O combate ao mosquito Aedes aegypti ganhou fôlego em Cuiabá no primeiro semestre de 2026. A Secretaria Municipal de Saúde (SMS) divulgou o Boletim Epidemiológico nº 24/2026, apontando um recuo consistente na incidência de arboviroses na capital mato-grossense quando comparado ao mesmo período do ano passado.
A queda mais impressionante foi registrada nos casos de chikungunya. A média semanal de notificações da doença, que havia disparado para 434,9 casos em 2025, despencou para apenas 4,8 registros semanais em 2026.
A dengue também acompanhou a tendência de queda, recuando de uma média semanal de 75,6 notificações no ano passado para 51,8 neste ano.
O balanço das doenças na capital (dados até julho de 2026)
Embora o cenário seja de melhora, a vigilância em saúde monitora os números acumulados até o dia 2 de julho para evitar que o mosquito volte a ganhar terreno. O panorama atual das três principais arboviroses se divide assim:
-
Dengue: Foram registradas 1.295 notificações, com 568 casos confirmados. O município contabiliza uma morte confirmada pela doença e outra que segue sob investigação laboratorial. A taxa de incidência é de 70,5 casos a cada 100 mil habitantes.
-
Chikungunya: O boletim aponta 121 notificações, das quais 115 foram confirmadas. Não há registro de óbitos pela doença, e a incidência está em 7,8 casos por 100 mil habitantes.
-
Zika: Continua com circulação residual, somando apenas 8 notificações, com 3 casos confirmados e incidência de 0,4 por 100 mil habitantes.
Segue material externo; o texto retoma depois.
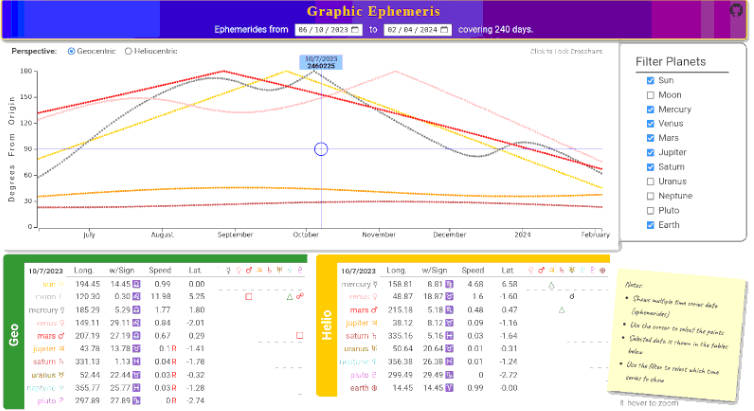Click the green triangle aspect in Helio Mercury row

tap(561, 310)
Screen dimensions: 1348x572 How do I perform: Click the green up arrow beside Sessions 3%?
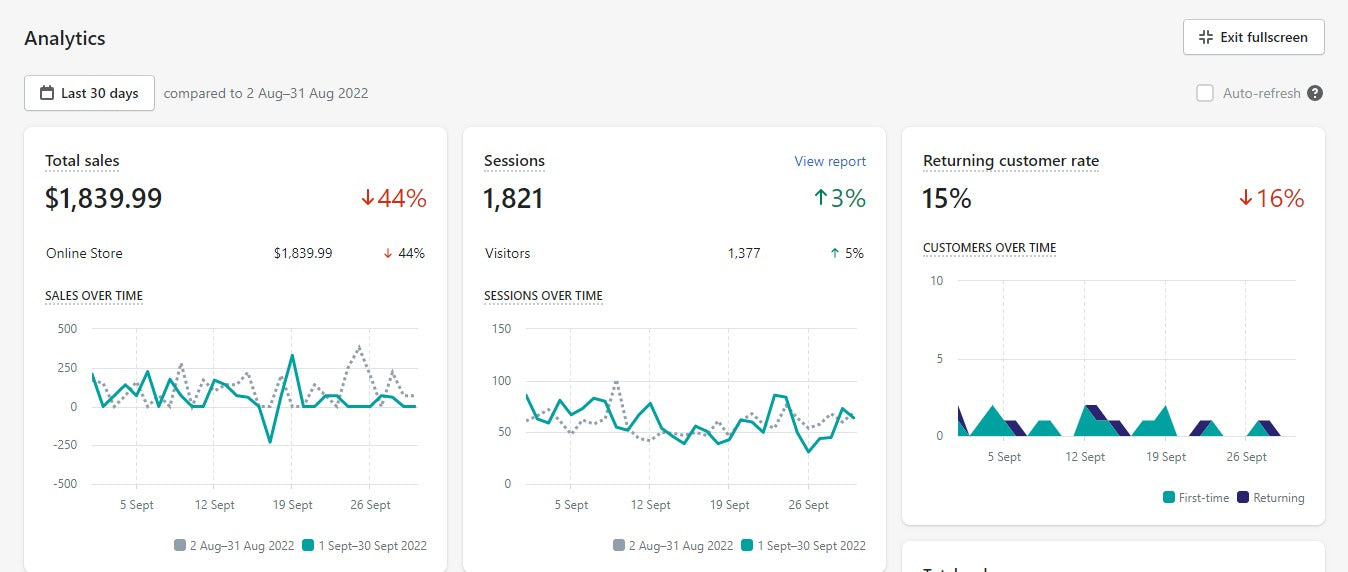click(821, 198)
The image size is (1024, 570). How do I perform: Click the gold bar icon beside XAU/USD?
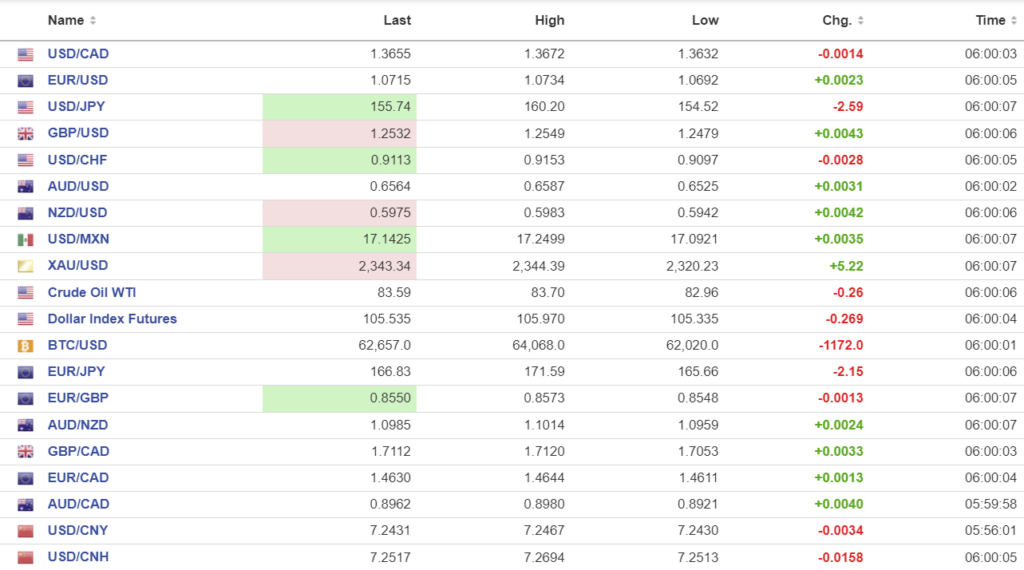[25, 266]
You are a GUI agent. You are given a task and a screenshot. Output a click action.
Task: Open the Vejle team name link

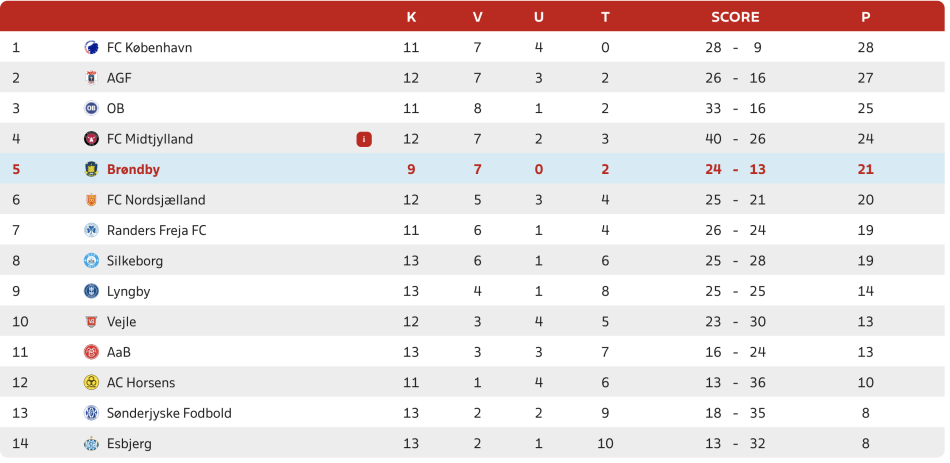point(121,322)
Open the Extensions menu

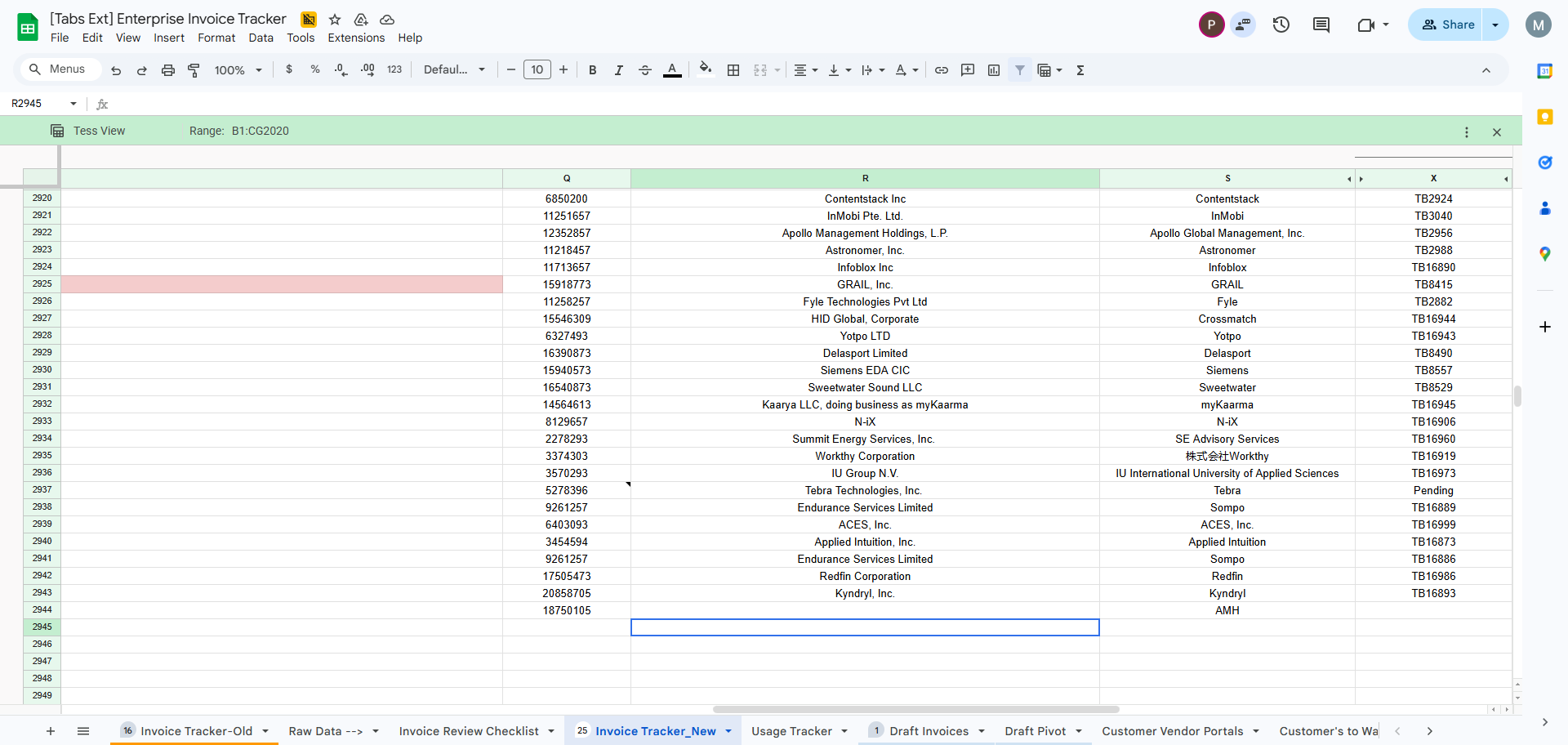tap(356, 38)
Varredura nos quintais: Mais de 570 mil vistorias
Para conter o avanço das larvas do mosquito, as equipes de agentes de combate a endemias mantêm um ritmo intenso de vistorias de campo. Desde o início do ano, os profissionais inspecionaram 574.889 imóveis em todas as regiões de Cuiabá.
Durante os mutirões, 60.826 imóveis receberam tratamento preventivo específico, 68.063 reservatórios de água foram tratados e mais de 17 mil potenciais focos de acúmulo de água considerados de alto risco foram completamente eliminados.
“A redução dos casos é um resultado importante, fruto do trabalho contínuo das equipes de vigilância e da atenção básica. No entanto, o combate ao mosquito precisa ser diário. A maior parte dos criadouros ainda está dentro das residências”, alerta a secretária municipal de Saúde, Deisi Bocalon.
Vacina gratuita e cuidados
A Secretaria reforça que o cuidado doméstico — como manter calhas limpas, garrafas viradas para baixo e caixas d’água bem vedadas — é a melhor barreira contra o mosquito.
Paralelamente, a vacinação contra a dengue segue disponível na rede pública. A vacina Qdenga é aplicada gratuitamente pelo Sistema Único de Saúde (SUS) para crianças e adolescentes de 10 a 14 anos. O esquema completo exige a aplicação de duas doses.
Em caso de sintomas característicos — como febre alta repentina, dor atrás dos olhos, manchas avermelhadas na pele ou dor forte nas articulações —, a recomendação expressa é procurar imediatamente a Unidade de Saúde da Família (USF) mais próxima e evitar a automedicação, que pode agravar os quadros de dengue.